WHAT TO PRODUCE:
An exact copy of the data is required; the images should not appear in it.
------ EXERCISE DATA ------
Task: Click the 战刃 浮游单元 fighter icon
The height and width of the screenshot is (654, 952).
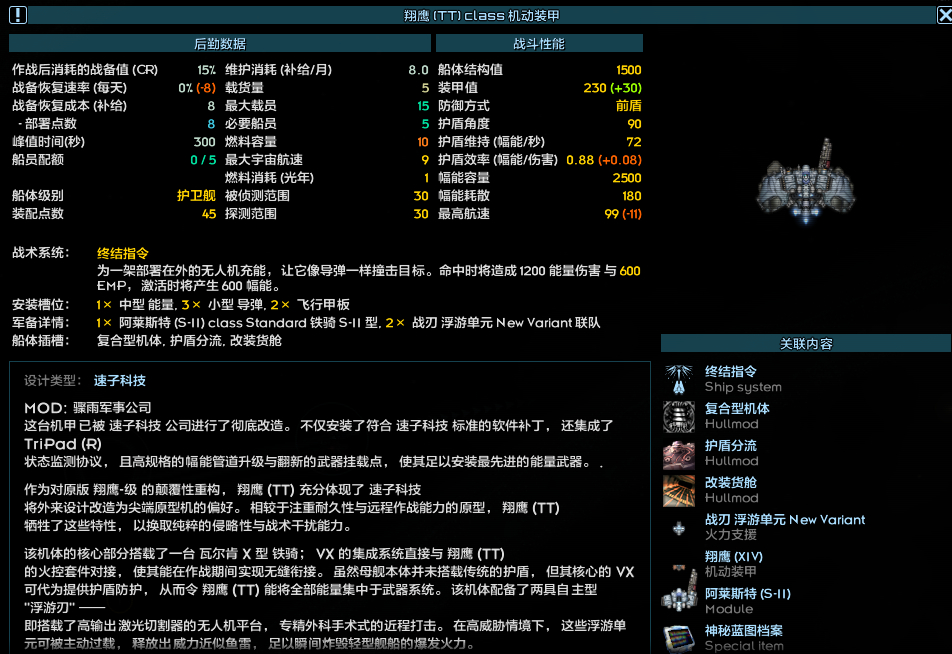Action: pos(680,526)
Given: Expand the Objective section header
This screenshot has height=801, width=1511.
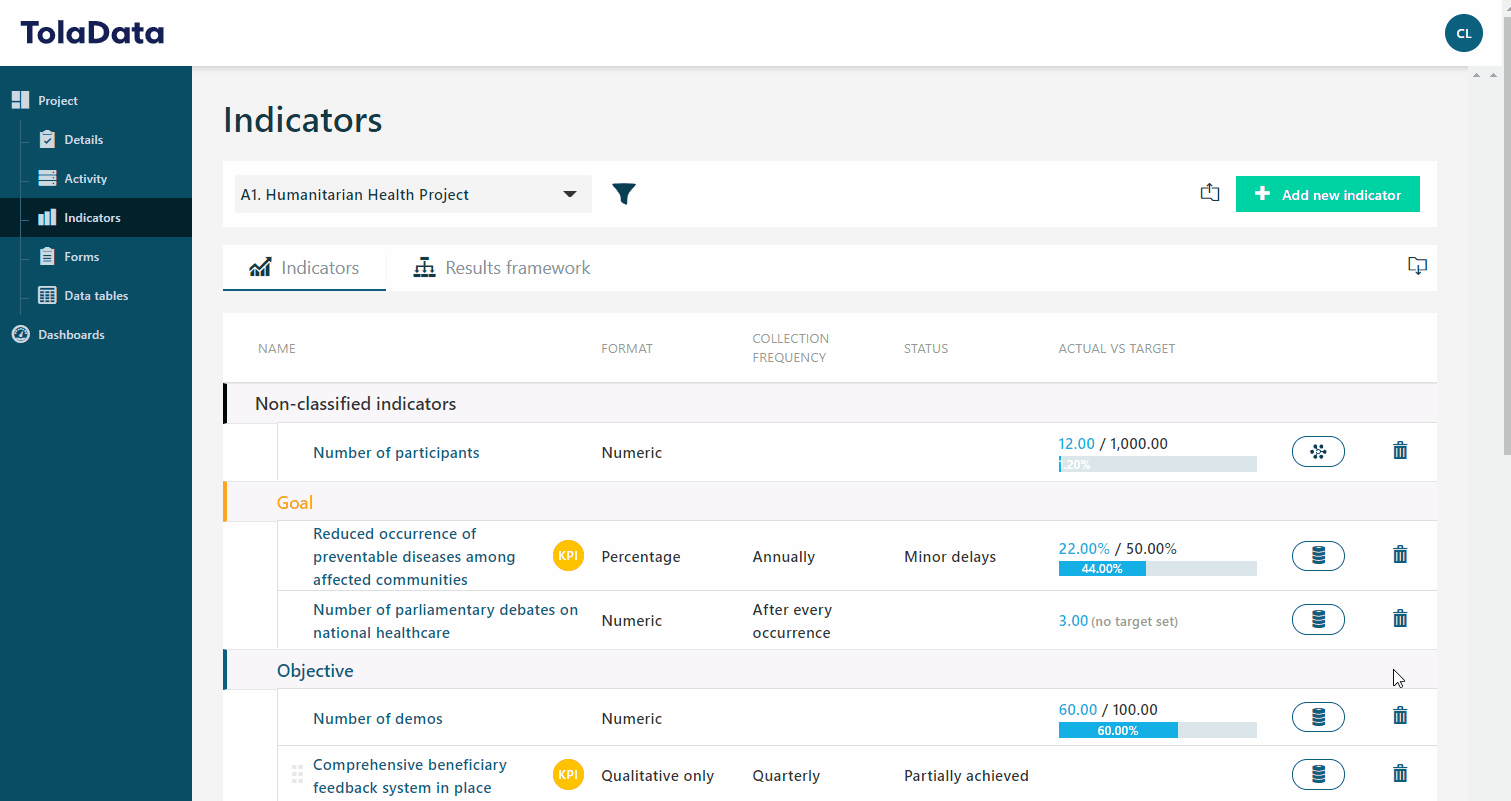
------
COMPLETED TASK:
Task: Click the 战刃 浮游单元 fighter icon
The height and width of the screenshot is (654, 952).
Action: pos(680,526)
Given: Expand the Objective section header
This screenshot has height=801, width=1511.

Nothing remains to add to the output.